One of *** Uncles and his wife are very well respected university professors at Amir Kabir University (you might have seen the you tube video of the students ripping the gate down there?). *** uncle said that many of his students were arrested and the rest refused to sit their exams as a sign of protest. His wife said a little while ago that she along with many other professors were asked to sign a letter of support for the government. She was called for 12 days straight from some department very high up in the government pestering her to sign. She managed to wiggle her way out of it with a bit of luck, but every time you refuse requests such as these you get a cross next to your name. Next time you apply for a new government job or promotion, you’ve got no chance. Even one of *** cousins who just finished her teaching degree can’t get a job because she failed to convince her employers in the interview that she was “religious” enough. Religiosity of course has nothing to do with it. *** aunty I was just speaking of is VERY religious. She wears a complete black chador by choice. It’s political attitudes they screen for.

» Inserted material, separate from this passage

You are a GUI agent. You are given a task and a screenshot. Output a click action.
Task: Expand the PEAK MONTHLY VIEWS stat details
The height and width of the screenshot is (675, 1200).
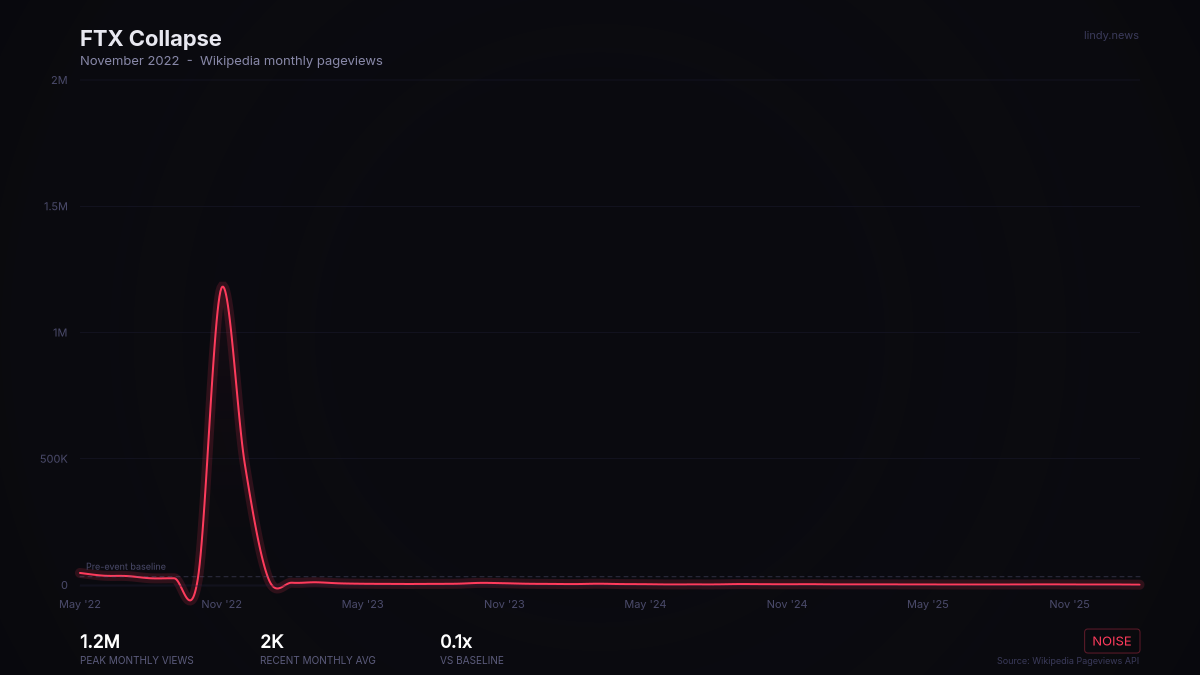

Luckily I haven’t had any intense encounters with the authorities yet. I kind of blend in here. We saw three basij last night at a pizza restaurant where young people hang out – they were just watching us. Apparently, the night before, *** friend was pulled over by the basij and his car completely stripped and searched. He wasn’t doing anything wrong – it was just pure intimidation. The other week we were at the park for a picnic and a police car rocked up because they saw one of *** cousins dancing. It’s moharam now and the whole county is supposed to be in mourning (which really sucks for me coz there’s no X-party’s happening and I’m dying to check one out!). Somehow they overheard we were from overseas and they asked what religion we were. Luckily *** dad spoke to them and reassured them we were all faithful and law abiding muslims. It’s such a stifling environment. Kind of like Cuba in that you can always feel the government watching you.

***

Just an update…. I spoke to *** cousin last night about the satellite jamming. He said he had a friend who used to work as some kind of engineer; designing geo-stationary satellites for the government’s communications department (his exact occupation got lost in translation). Anyway, he had told him that the government had bought jamming equipment from Panasonic (Japan) about 4-5 years ago. Had you heard of this before? Apparently it’s not public knowledge.

Coincidentally, *** cousin actually owns a small internet company here selling high speed internet to businesses. He is also studying and he has a project coming up about how the internet is filtered in Iran! Anyway, one other interesting point – he hasn’t sent an sms in 6 months as a sign of protest to the government who keeps disconnecting the service whenever it suits them. He said many of his friends are doing the same.